Hooligans Sportsbook

Need help from math types

  • Start date
  • Replies
    61 Replies •
  • Views 1,905 Views

Matty

High Calorie Human
Since
Jan 26, 2010
Messages
52,950
Score
8,129
Tokens
50
I'm writing a piece about the 5 most overpaid/5 most underpaid NHL players, and I would like to come up with a formula that I'll apply to 2013-2014 stats and salaries to identify the 10 players.

This is not meant to be serious, although I would like to pretend that my Science is superior to that of previous efforts to identify overpaid/underpaid athletes.

How complicated is the WAR stat in baseball? Couldn't there be something similar done for hockey?

MrX? MonkeyF0cker? Dunder?

Halp?
 
I'm thinking this may have to be broken down in 3 - one formula for forwards, another one for defensemen and one for goalies.

For forwards, I would like for ice time to count for something so that The Formula is able to point out underutilized, overperforming players.

I would also have the team's record be part of the equation. Some guys are stuck on crappy teams. This is where my brain starts to hurt.
 
Go with an inverse proportionality between salary and Corsi number and then multiply everything by pi.
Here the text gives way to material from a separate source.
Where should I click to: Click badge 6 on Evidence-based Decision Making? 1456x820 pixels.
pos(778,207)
Multiplying everything by the same thing actually ends up making no difference but at least you get pi in there.

If there is ever a 2 to carry, do not fail to carry it.

Then stick Ovechkin in as most overpaid.


:handshake:
 
Just going to use GVS (Goals Versus Salary), and I might limit my article to Leafs and Habs players.
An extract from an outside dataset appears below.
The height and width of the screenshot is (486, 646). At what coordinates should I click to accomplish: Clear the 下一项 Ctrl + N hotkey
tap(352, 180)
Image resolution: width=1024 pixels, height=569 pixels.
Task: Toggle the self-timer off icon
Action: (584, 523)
What if NHL players were subjected to annual performance reviews?

is prolly going to be my premise.
 
Just going to use GVS (Goals Versus Salary), and I might limit my article to Leafs and Habs players.

What if NHL players were subjected to annual performance reviews?

is prolly going to be my premise.

Good angle. I always used to think that players should have 1 year salaries based on their previous year's performance. You perform, you get paid.

Is the piece you are writing for a website?
 
Yah, writing it for my employer.

So I looked at Rob Vollman's spreadsheet for the last 6 seasons and I isolated the 2013/14 season. The thing with his formula is that it tends to have a lot of goalies at both ends, i.e. it seems to put a lot of weight on goalie performance. Disagreeing with that is way beyond my pay grade but it makes for a rather boring article. So I'm just getting rid of goalies.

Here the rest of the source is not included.